Let's say you were tipped off from "higher authorities" that you've only got a year of earthly life left. You are fit and healthy but unfortunately, time is running out. What would you choose to accomplish in this precious time remaining after taken care of all personal affairs? All your resources remain the same as your present day, so make it as real as possible.
I would sell my house and buy a nice RV and travel to all the places I'd like to see in the US.
I wouldn't underestimate the power of prayer to THE "Higher Power"....
So, like Hezekiah, I would turn my face to the wall and cry; and ask my God for another 15 years.
Whatever comes after that depends on His answer.....
Goodness, why, Cagsil?
That is cowardice not courage.
I am answering yours before answering Marissa for a reason. I find your words to be foolish. Cowardice?
How is it cowardice? It takes an over abundance of courage to take one's own life.
A coward wouldn't be able to take their own life. I think you're confused.
@Marissa, there would be no since in living the remain days. The mental torture is not worth the time or energy. It's best, that when I received the news that I would most certainly die and heard it from a "higher authority"(meaning someone spoke it in my head and it wasn't me), then by all means, I would then probably find it more invigorating to meet the person/entity or whatever spoke in my head, so living would mean nothing, so end it.
Actually that's a good answer. Because if you did receive word from a "higher authority", that would be proof there was such a Being, so you might as well get to Heaven as soon as possible.
Spend quality time with my family. Make a video for my 5 wonderful grandkids so they would know how much I love them and remember me in years to come.
...same response to if i had 1 month to live...
Sell all of my material items. Find the most beautiful, peaceful place on earth (to me), and live there. But, only if my family came with me, and I am sure they would.
i'd finish writing my book. then, take a vacation with my kids.
I was in such condition from last few years and still living normally with lots of courage to do something big..... Don't be fooled by others, make fool yourself..... Becoz "ALL IS Well"
I've also created a simple page for this : "All Is Well" ,
do exactly the same thing but with less hesitation.
Sometimes I really like to chew through this hypothetical scenario "what if I only had a year to live", it helps me putting things in perspective ie. what's important and what's not. I think it is the height of arrogance or ignorance to carry on everyday like it will last forever and squander the best part of my life NOT doing anything that MATTERS.
Recently I have come down with this sense of "Urgency" to birth forth my potential when I still have time, when it is still not too late. I don't want to die with all my potential unborn, unspent, unmanifested. I don't understand this great sense of urgency but it really kicks start the action!

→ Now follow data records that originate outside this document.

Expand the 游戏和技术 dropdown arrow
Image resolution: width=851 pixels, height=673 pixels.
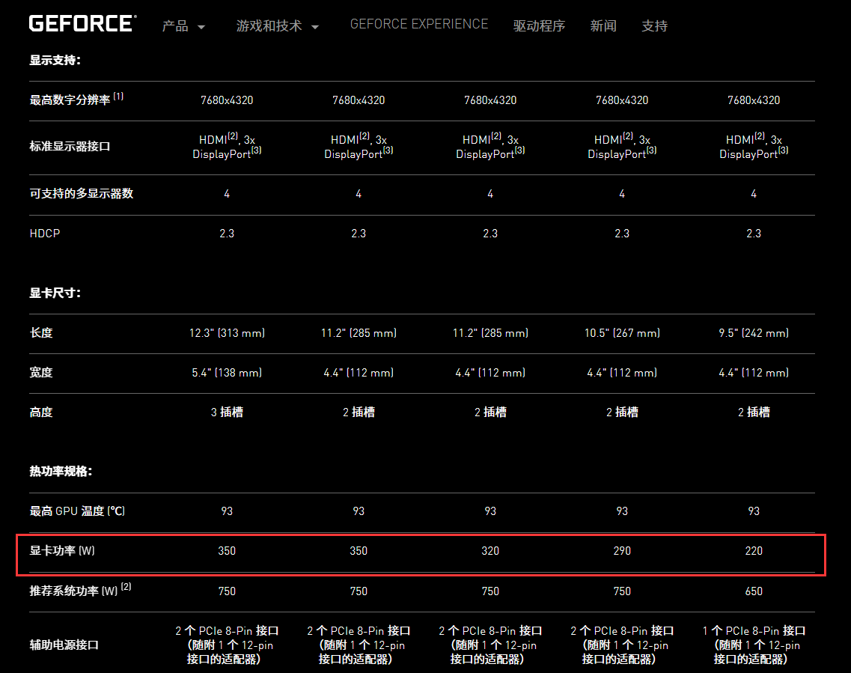pyautogui.click(x=315, y=27)

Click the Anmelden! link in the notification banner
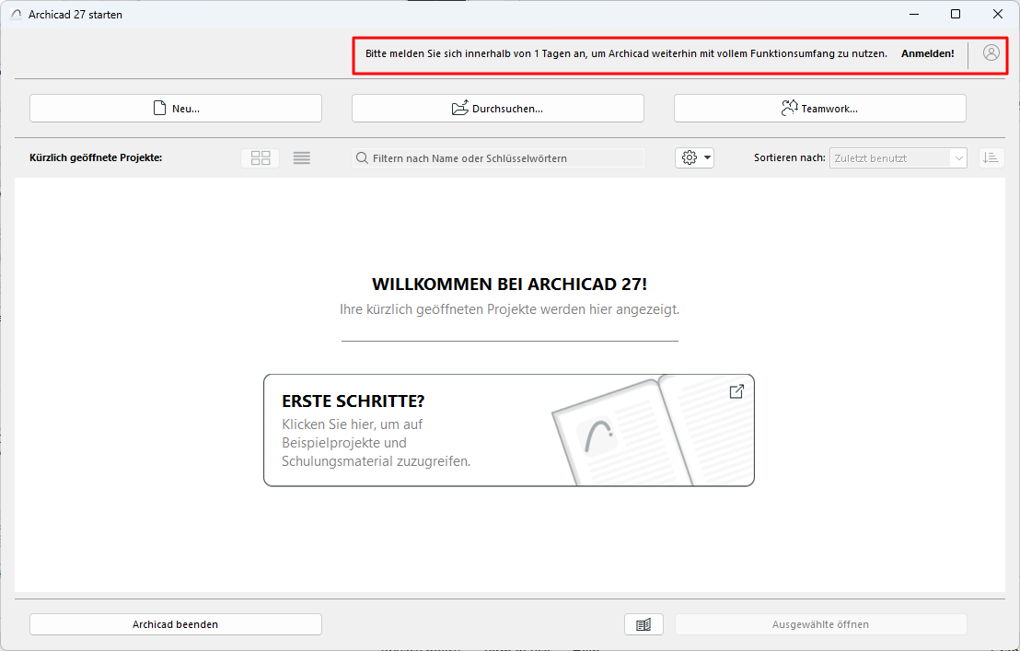(x=927, y=52)
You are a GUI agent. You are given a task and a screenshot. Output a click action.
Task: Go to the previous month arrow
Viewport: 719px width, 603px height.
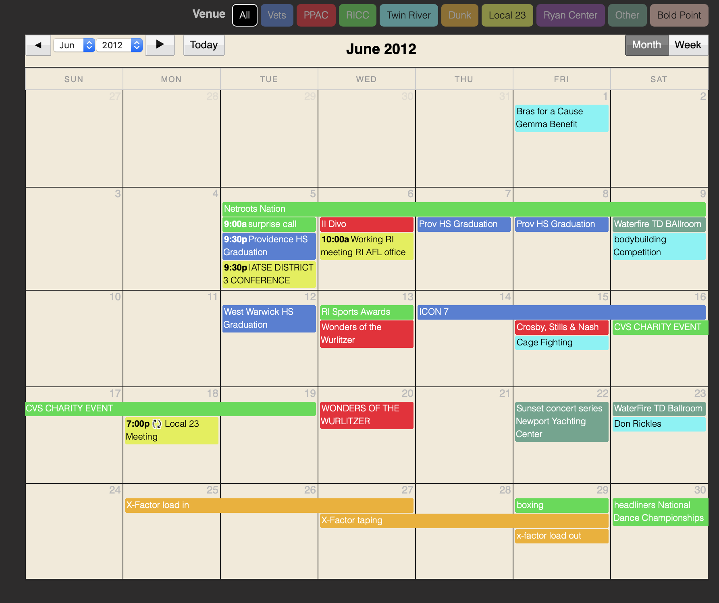[38, 45]
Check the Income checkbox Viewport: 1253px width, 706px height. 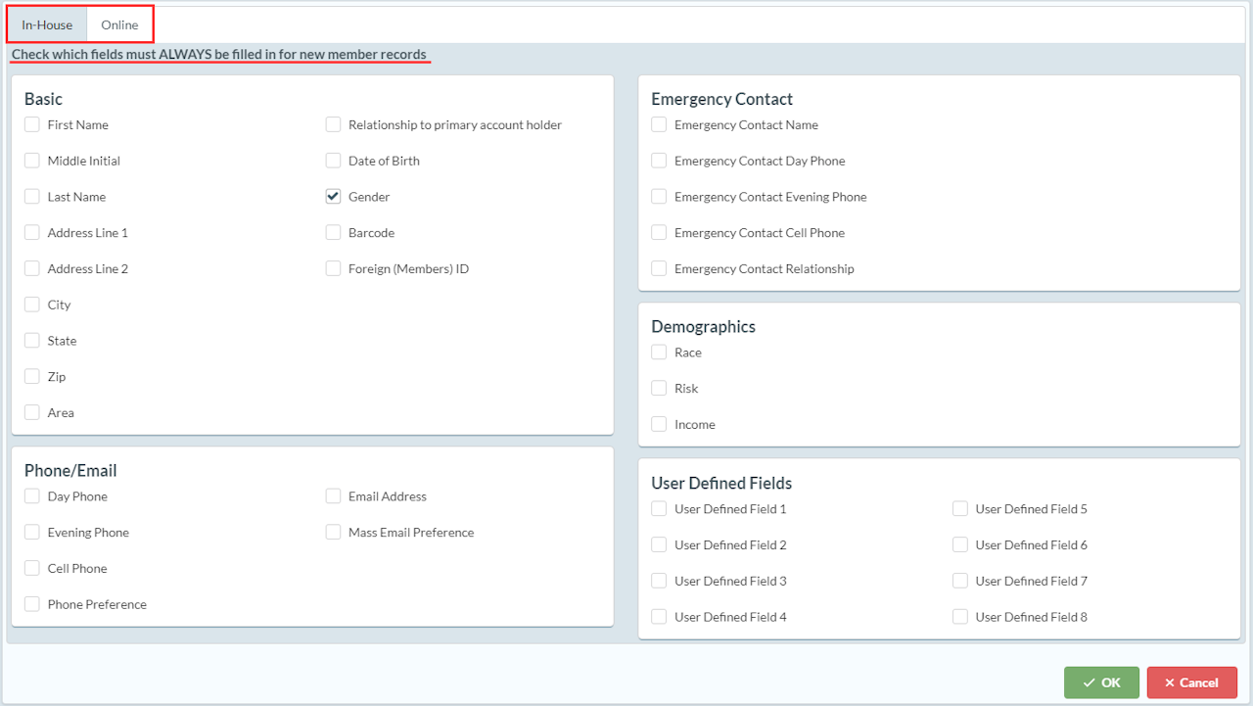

I refuses to live a life "just to survive", do a job to just so I could have food on the table and roof over my head. I quit my job as an international airline flight attendant to become a therapeutic massage therapist because it makes me happy to help people feel better. At my spare time I write and paint, paint and paint.
If I only had a year to live, I want to paint and bring out the magical worlds inside my imagination, depict the amazing spectrum of inspiration to the best of my ability. I want to make them available to the world audience, to help inspire a richer inner and outer world of creativity and co-creation.
Living is not mere surviving.
If I were a fire cracker, I don't want to last forever just to exist indefinitely.
I want to be ignited.
then death will be a happy ending,
a "mission complete!"
don't you think?
Tomorrow isn't guaranteed for anyone. A lot of unknown can possibly happen. Then again, there also is a possibility tomorrow comes without any issue whatsoever.
Yep....so I try to make every day count. But on the negative days when I spew doo-doo from my heart, I always pay dearly for it. But really, if I knew the clock was ticking I think I'd get on the ball even more. I'd definitley write my memoirs.
I would publish my literature, as soon as possible, for leaving my footprints in this world. And then I would try to enjoy each and every moment of my life.
You never know how much time you have.
Do what you really think you should be doing now.
Spend time with those you love now.
Enjoy life now.
Make a difference for good right now.
Do something kind that no one else knows about.
Stop playing stupid video games.
I would not change a thing. I have been under that sword for some time now and just don't worry about it anymore.
I would climb a mountain. Why? Because they scare the heck out of me. I would climb one to say, "There I did it, and I'm still alive." Then, if I fell off and died(which is my reason of mountain phobia) I was gonna die anyway...right?